Tetlin National Wildlife Refuge
Bordered by the Alaska Highway on the north and Canada on the east, Tetlin National Wildlife Refuge consists of dynamic landscape of forests, wetlands, tundra, lakes, glacial rivers and foothills that rise to the snowy peaks of the Alaska Range. The 730,000-acre refuge is found in the upper Tanana River valley and is sometimes called the 'Tetlin Passage' because it serves as a major migratory route for birds traveling to and from Canada, the Lower 48 and both Central and South America. While many of the birds move on to other breeding grounds, about 117 species remain in Tetlin to nest.
Tetlin Refuge also supports a variety of large mammals. Dall sheep dot the higher slopes while moose feed on the tender new growth that springs up in the wake of frequent lightning caused fires. Wolves, grizzly and black bears and members of three different caribou herds range over the refuge. Tetlin waters support whitefish, Arctic grayling, northern pike and burbot.
Thanks to its proximity to the Alaska Highway - the refuge boundary is adjacent to the south side of the highway for almost 65 miles - Tetlin offers a wide range of activities and facilities, including hiking, birding, camping, fishing and hunting. Birding is best in spring and fall and easily done from pullouts along the Alaska Highway that overlook wetlands, ponds and lakes.

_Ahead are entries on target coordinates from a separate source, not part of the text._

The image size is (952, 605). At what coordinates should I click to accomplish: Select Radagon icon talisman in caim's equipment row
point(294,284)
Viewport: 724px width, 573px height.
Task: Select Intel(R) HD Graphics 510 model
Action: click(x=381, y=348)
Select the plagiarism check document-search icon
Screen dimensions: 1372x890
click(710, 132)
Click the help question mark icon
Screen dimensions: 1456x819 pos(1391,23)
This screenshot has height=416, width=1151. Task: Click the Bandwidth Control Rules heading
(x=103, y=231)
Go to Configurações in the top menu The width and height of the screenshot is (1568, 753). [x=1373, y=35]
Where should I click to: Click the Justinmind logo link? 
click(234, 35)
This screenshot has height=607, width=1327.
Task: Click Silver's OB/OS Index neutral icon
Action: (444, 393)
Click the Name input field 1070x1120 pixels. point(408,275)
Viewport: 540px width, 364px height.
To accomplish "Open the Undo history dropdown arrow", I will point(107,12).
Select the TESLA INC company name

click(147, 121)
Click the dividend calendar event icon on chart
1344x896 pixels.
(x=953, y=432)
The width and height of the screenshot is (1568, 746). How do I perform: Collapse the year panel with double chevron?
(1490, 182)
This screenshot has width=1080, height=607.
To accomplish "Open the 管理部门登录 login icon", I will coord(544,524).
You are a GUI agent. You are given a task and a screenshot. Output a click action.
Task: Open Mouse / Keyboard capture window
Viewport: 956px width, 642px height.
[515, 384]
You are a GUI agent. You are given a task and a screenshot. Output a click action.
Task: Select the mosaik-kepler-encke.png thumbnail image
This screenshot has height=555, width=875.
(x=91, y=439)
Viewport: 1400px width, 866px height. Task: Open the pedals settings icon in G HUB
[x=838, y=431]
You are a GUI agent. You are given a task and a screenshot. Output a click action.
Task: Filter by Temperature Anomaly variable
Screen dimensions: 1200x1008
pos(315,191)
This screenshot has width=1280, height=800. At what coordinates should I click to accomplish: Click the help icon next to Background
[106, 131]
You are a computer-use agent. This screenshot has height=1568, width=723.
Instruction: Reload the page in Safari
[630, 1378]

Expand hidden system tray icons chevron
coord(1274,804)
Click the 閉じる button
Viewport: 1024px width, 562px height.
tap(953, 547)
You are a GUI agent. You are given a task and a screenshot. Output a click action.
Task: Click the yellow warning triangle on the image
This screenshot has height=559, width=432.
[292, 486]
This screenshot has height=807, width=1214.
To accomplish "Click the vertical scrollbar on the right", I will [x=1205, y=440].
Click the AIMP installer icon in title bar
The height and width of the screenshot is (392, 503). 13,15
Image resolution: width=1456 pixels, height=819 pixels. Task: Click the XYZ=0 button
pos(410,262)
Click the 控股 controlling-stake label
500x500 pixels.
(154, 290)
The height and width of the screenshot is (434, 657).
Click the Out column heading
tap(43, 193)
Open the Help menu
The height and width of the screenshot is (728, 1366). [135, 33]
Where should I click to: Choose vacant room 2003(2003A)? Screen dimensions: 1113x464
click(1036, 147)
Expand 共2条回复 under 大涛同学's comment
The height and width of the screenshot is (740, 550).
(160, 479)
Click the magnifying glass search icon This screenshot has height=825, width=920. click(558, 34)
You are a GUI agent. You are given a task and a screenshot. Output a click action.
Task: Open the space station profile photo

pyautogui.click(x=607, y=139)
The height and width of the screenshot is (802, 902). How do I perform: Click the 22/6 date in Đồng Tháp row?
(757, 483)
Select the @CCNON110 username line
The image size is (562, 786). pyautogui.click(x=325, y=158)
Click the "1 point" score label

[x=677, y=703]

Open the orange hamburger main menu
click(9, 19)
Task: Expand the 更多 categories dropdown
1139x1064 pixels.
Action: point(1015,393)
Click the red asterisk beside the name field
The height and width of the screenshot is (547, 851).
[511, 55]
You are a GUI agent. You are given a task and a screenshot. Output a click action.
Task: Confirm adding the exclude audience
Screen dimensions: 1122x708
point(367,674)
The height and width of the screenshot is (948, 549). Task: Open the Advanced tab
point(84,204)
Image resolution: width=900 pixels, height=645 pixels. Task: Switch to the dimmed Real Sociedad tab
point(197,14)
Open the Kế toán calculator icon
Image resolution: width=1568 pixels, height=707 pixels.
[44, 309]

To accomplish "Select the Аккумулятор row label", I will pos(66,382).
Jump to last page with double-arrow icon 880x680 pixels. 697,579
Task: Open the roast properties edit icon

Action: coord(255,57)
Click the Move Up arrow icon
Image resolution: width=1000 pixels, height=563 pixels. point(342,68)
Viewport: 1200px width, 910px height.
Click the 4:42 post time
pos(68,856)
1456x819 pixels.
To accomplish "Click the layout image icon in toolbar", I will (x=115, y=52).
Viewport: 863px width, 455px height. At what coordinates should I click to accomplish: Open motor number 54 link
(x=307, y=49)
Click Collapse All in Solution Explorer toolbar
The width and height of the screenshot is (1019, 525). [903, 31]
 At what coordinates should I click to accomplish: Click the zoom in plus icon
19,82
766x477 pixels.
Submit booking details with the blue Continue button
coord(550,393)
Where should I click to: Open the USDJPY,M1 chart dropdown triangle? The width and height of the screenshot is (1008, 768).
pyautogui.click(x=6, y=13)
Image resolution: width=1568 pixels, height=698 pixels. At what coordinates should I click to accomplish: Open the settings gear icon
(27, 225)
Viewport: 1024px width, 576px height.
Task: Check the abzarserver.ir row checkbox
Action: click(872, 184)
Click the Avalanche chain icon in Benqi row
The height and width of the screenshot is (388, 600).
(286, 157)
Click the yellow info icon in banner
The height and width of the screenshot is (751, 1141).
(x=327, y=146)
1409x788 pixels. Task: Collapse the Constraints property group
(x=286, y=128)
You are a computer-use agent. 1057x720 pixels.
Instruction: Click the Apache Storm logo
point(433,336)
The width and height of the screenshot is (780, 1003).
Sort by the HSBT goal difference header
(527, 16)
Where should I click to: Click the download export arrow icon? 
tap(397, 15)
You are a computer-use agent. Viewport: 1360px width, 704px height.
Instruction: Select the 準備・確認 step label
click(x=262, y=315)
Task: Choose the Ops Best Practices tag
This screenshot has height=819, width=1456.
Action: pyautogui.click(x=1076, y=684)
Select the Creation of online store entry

One of the best ways to explore Tetlin Refuge is by canoe. Lakes at both of the refuge's campgrounds offer easy paddling while others paddle Desper and Scottie Creeks. The clear, slow moving streams are accessed at Mile 1223 and Mile 1225 of the Alaska Highway and can be a one day outing to overnight trips of up to 17 miles. Longer canoeing trips are possible on the Chisana River as are opportunities for backpacking.